Il alléguera sans doute, pour sa défense, que peu de gens, même parmi ceux qui en ont parlé, semblent avoir lu le théâtre d’Alexandre Hardy; et je conviens avec lui qu’il y paraît assez, rien qu’à la manière dont ils en ont parlé. C’est ainsi que, pour avoir tiré des Nouvelles de Cervantes, trois pièces en tout sur quarante et une : Cornélie; la Force du sang, la Belle Égyptienne; une autre d’un autre recueil espagnol; et une cinquième enfin, sa Félismene, de la Diane de Montemayor, on lui reproche d’avoir effrontément pillé le répertoire de Lope de Vega. — Je ne dis rien de Calderon, dont aussi bien M. Rigal eût pu se passer de parler.

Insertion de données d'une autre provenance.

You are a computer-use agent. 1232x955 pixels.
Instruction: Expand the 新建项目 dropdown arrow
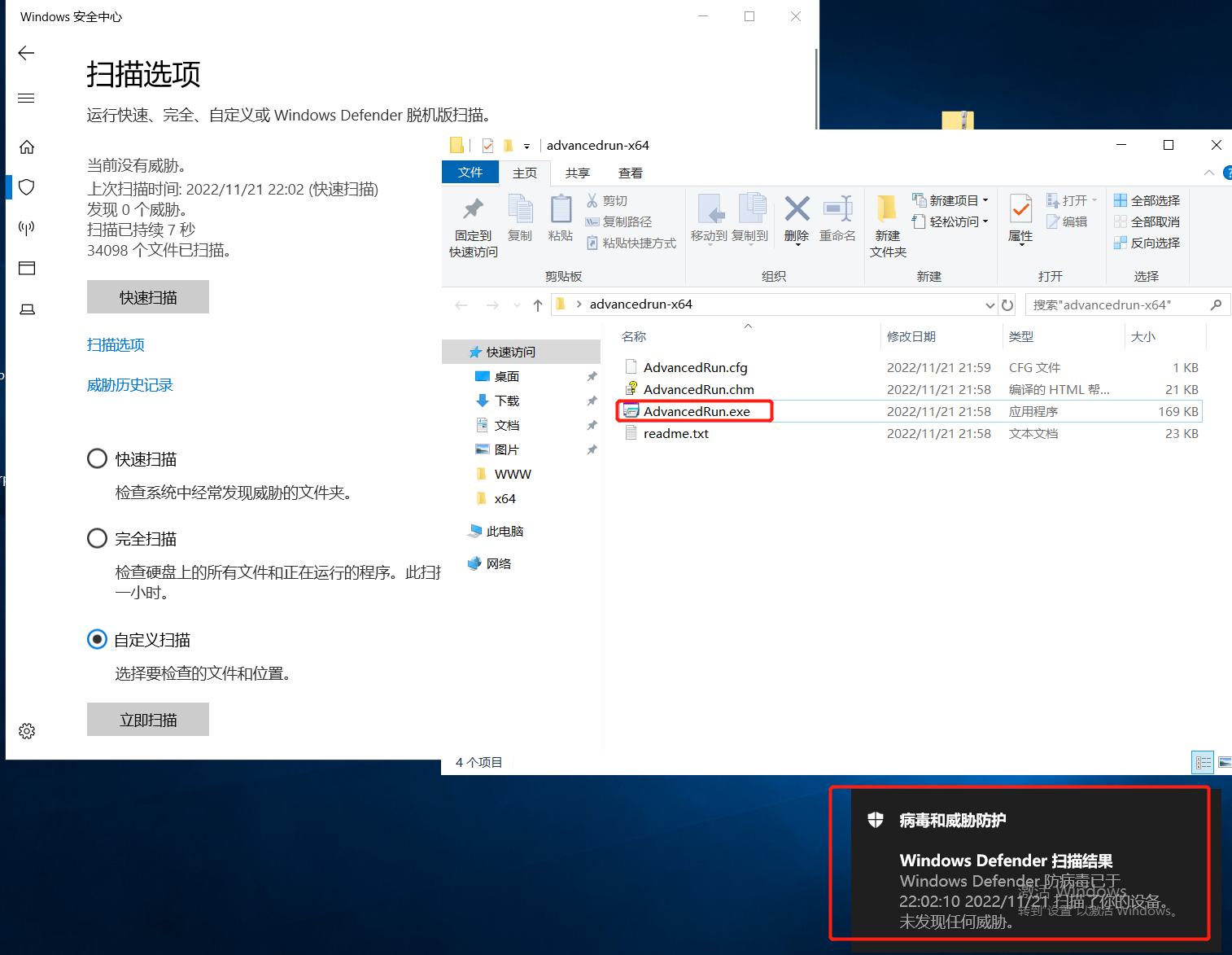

Né vers 1600, Calderon ne commença d’écrire qu’en 1619 ou 1620, et quand ses comédies furent imprimées pour la première fois, il y avait huit ou dix ans qu’Hardy était mort. — D’autres reprochent à notre poète qu’ayant trouvé le théâtre engagé, par ses prédécesseurs, dans les voies de la tragédie classique, il l’en aurait détourné pour le rendre à l’irrégularité ou à la grossièreté du moyen âge. Et d’autres s’étonnent ou se plaignent enfin, qu’étant maître de faire ce qu’il voulait, il ait encore écrit tant de Didon, de Méléagre ou d’Ariane, au lieu de nous donner, comme le faisait alors Shakspeare en Angleterre, des Hamlet, des Macbeth et des Richard III. Tous ces reproches tombent, nous dit M. Rigal, si l’on prend la peine de le lire et surtout si l’on veut bien un peu considérer en quel temps il a vécu. Disciple de Ronsard, et, comme tel, « classique » par goût, c’est par nécessité que Hardy a été « romantique. » Tout ce que l’on pouvait faire alors pour préparer la tragédie de Corneille ou de Racine même, il l’aurait fait. Et son seul crime, si c’en est un, est d’avoir manqué de génie.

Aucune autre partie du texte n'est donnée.